> **READING PASSAGE**
..........
The goodness of human beings…sad thing is so many of us are taught from infancy that we are born evil, corrupted, inheriting a burden of sins from our parents and their parents before.  We are a wrong in the eyes of some supposedly benevolent God until we lay down our lives and say “here, God, take me,” and only then are we saved, only then are we whole and good, beautiful creations.

I beg to differ.  It is not this sacrifice that cleanses us and makes us kinder, gentler, more loving, more forgiving, more gracious, generous, no.   I have walked “in the light,” and I have walked outside it.  I have not been any more of these things as a Christian than I am now, as an atheist.   I still love my fellow humans.  I still care very deeply for my friends.  I still think myself capable of throwing my life away to save a friend’s life.  I think if I saw someone dear to me in danger, I don’t think I could think beyond my desire to keep them safe, because they are so special to me.   And that means I love them.  I love my friends.  The same can be said for the animals that come to love us. How many times have we read or heard of a trusted pet saving his master, even at the cost of that animal’s own life?

But some Christians will say God is love, and some even say that people can’t know love until they are Christians.   So what does that mean then?  If the godless are able to love, if those of us separated from the wellspring from which all love must flow, are able to love, where does it come from?  How do we get it?   Is it not love to care for someone so much you’re pretty sure you’d die for them, do something crazy like jump in front of a car to save them–when under normal circumstances you’d be too afraid?
..........
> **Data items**
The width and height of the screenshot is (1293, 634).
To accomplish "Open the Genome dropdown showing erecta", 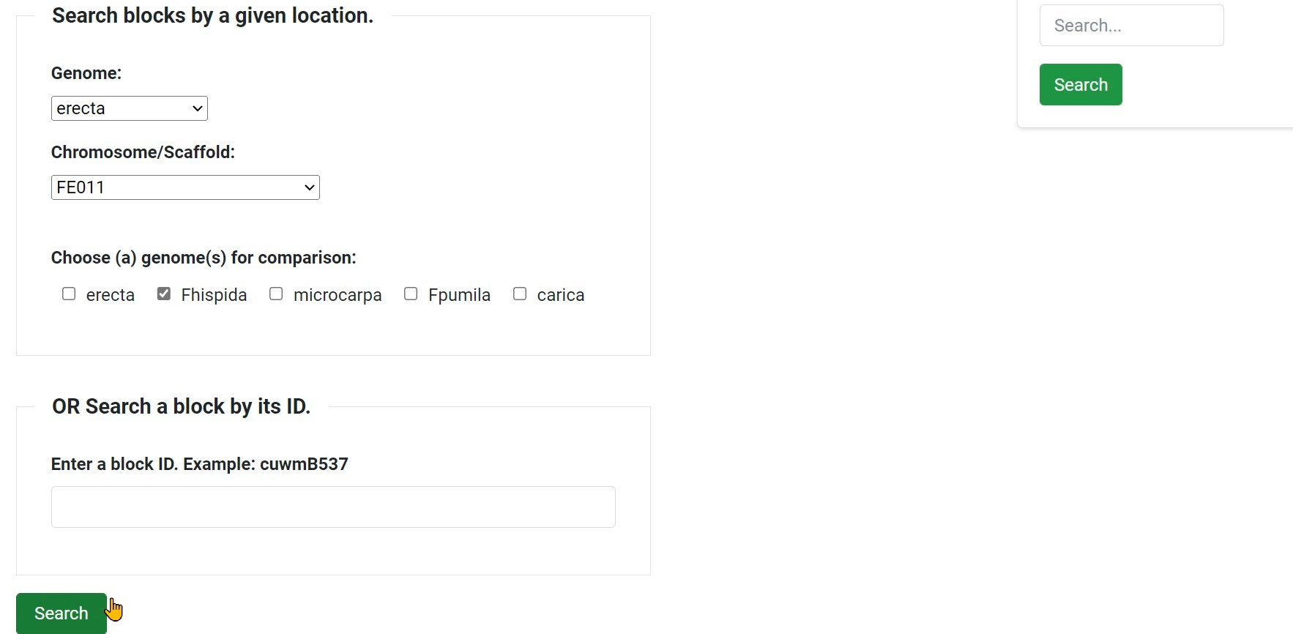I will [129, 108].
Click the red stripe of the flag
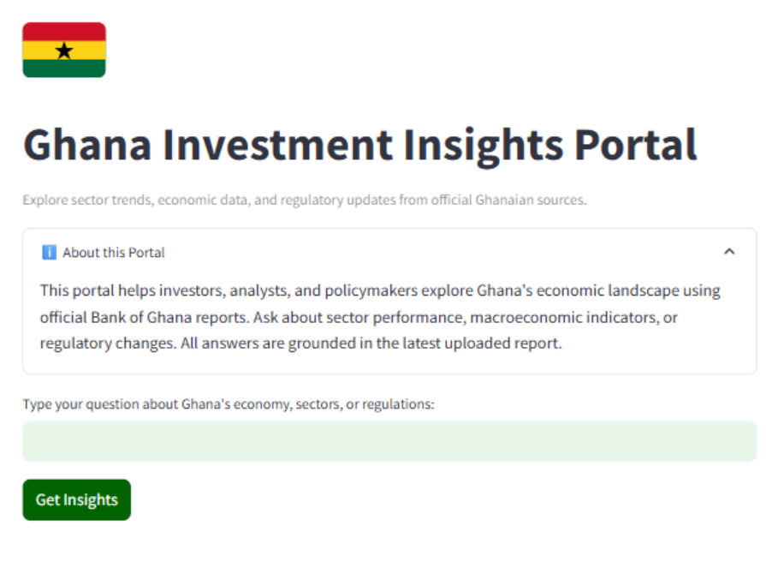 click(64, 32)
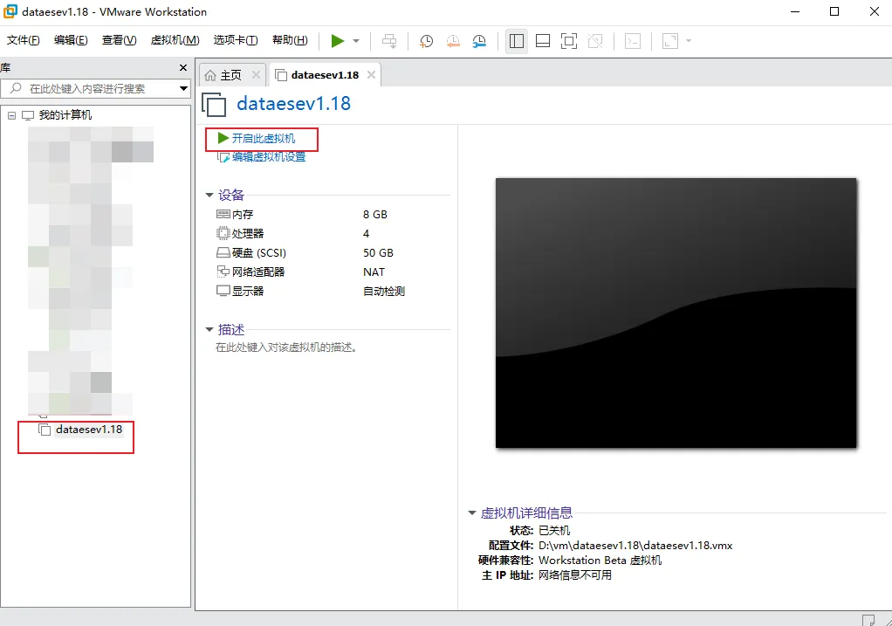This screenshot has width=892, height=626.
Task: Take a snapshot of this virtual machine
Action: coord(426,41)
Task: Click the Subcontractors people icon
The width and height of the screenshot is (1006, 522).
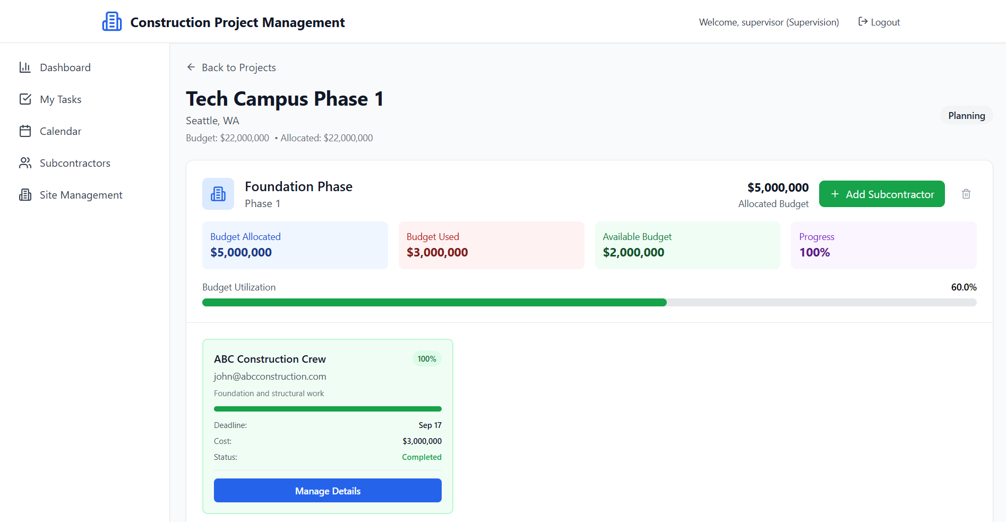Action: [25, 163]
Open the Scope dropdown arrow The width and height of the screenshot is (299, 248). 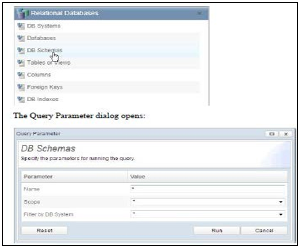pos(281,202)
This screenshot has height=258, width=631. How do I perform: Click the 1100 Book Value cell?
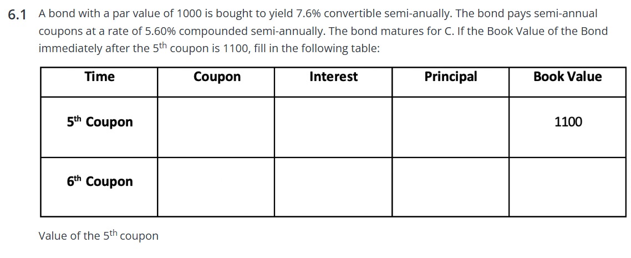point(568,122)
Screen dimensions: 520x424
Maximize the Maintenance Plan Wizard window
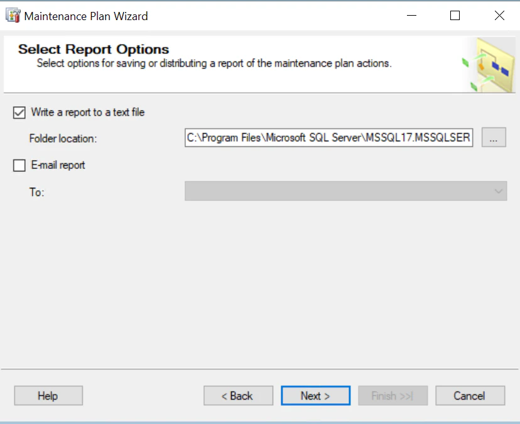click(455, 16)
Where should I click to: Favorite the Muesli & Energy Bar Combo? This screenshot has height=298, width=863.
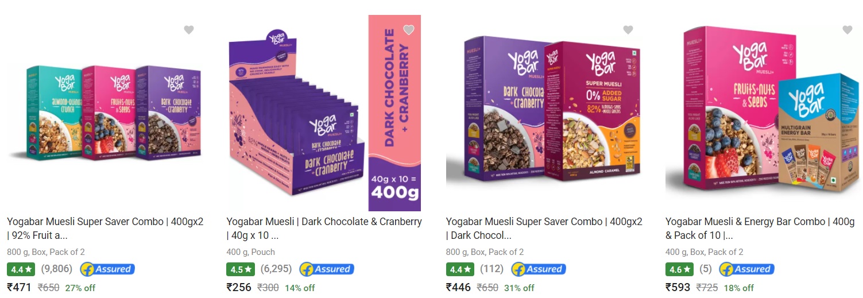[847, 30]
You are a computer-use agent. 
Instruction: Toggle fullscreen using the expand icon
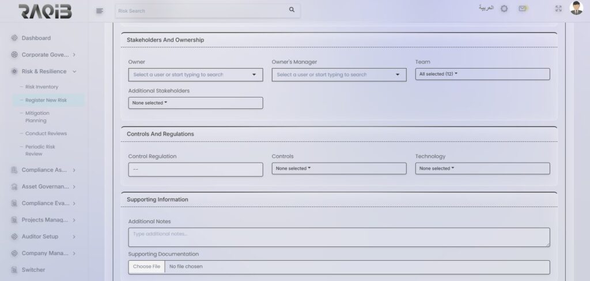[558, 9]
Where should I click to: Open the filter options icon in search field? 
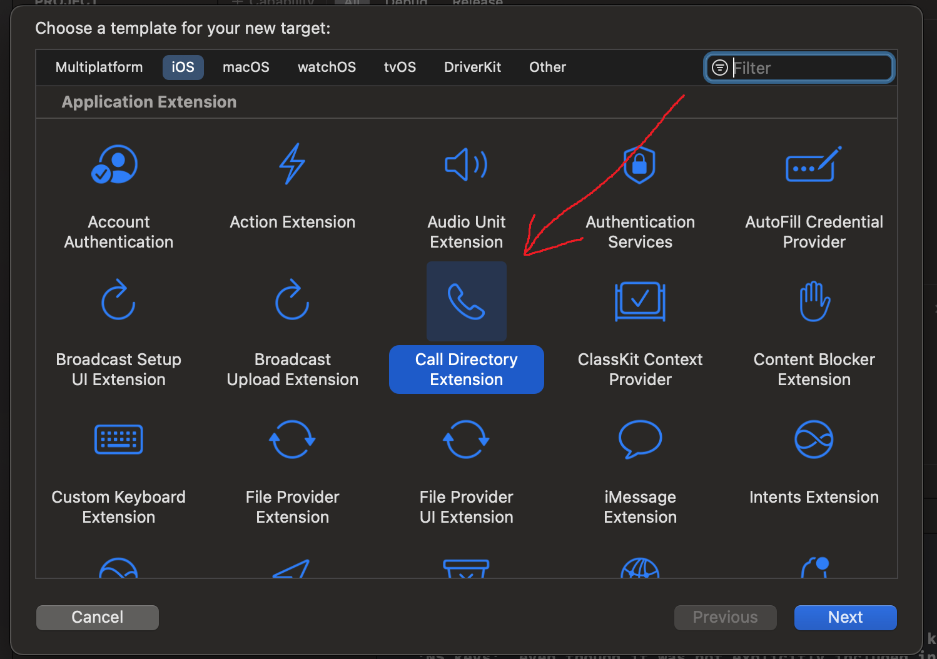[720, 68]

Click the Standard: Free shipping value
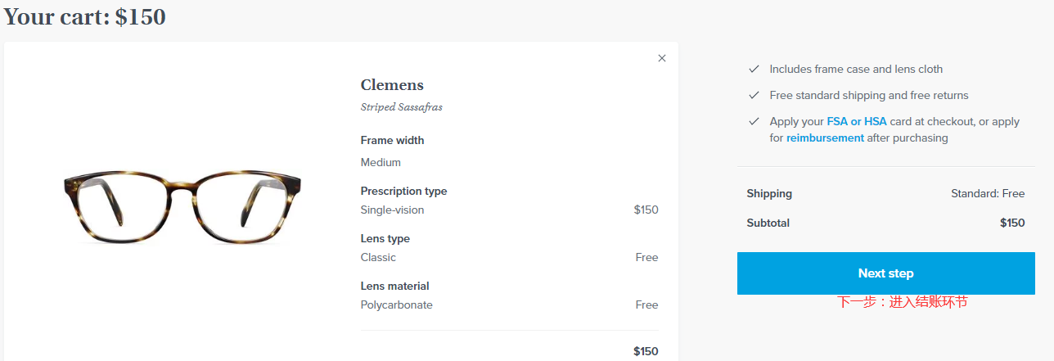coord(987,194)
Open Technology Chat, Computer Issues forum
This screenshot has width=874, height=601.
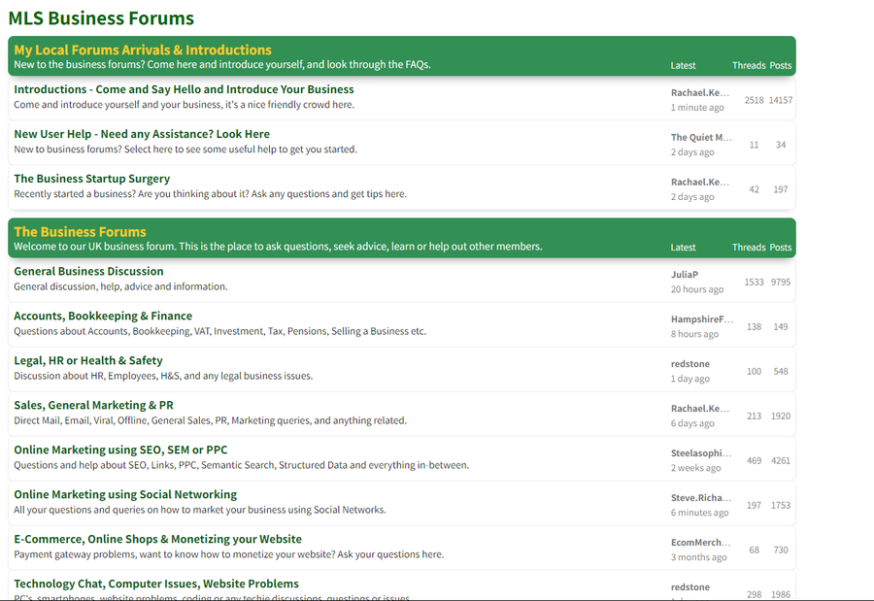pyautogui.click(x=156, y=584)
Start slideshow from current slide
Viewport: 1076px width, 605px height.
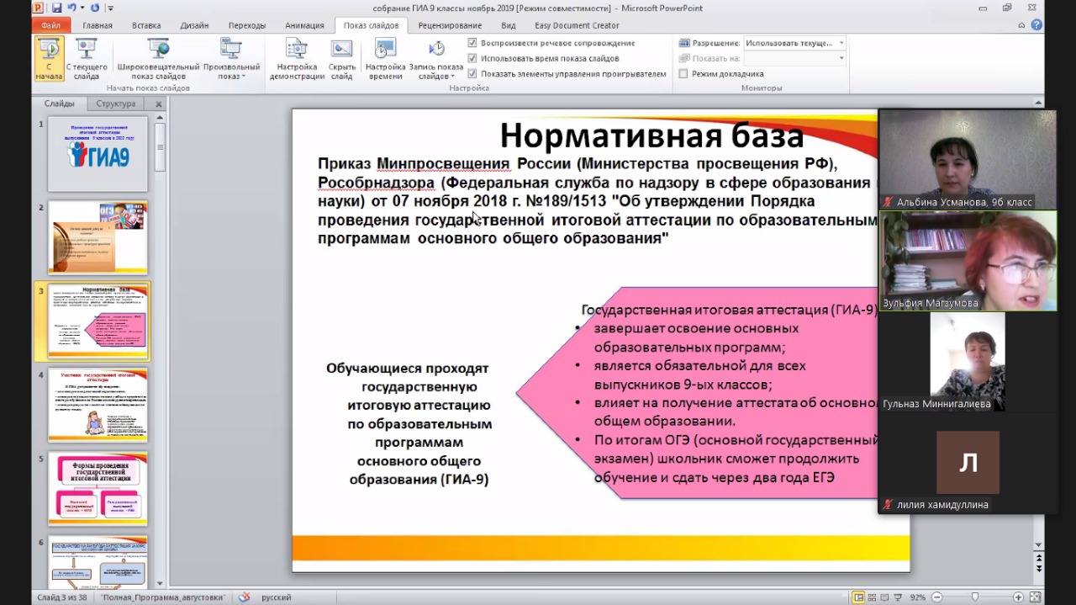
..........
> **ACTIVITIES**
[1] In the essay on human goodness, what do some Christians say people can't know until they are Christians?
[2] List every quality that, according to the essay on human goodness, the sacrifice does not give us.
[3] Rewrite the part of the essay on human goodness between "The goodness of" and "good, beautiful creations.", inclusive, and replace "infancy" with "childhood".

> **RESULTS BY TASK**
[1] Love.

[2] kinder, gentler, more loving, more forgiving, more gracious, generous

[3]
The goodness of human beings…sad thing is so many of us are taught from childhood that we are born evil, corrupted, inheriting a burden of sins from our parents and their parents before.  We are a wrong in the eyes of some supposedly benevolent God until we lay down our lives and say “here, God, take me,” and only then are we saved, only then are we whole and good, beautiful creations.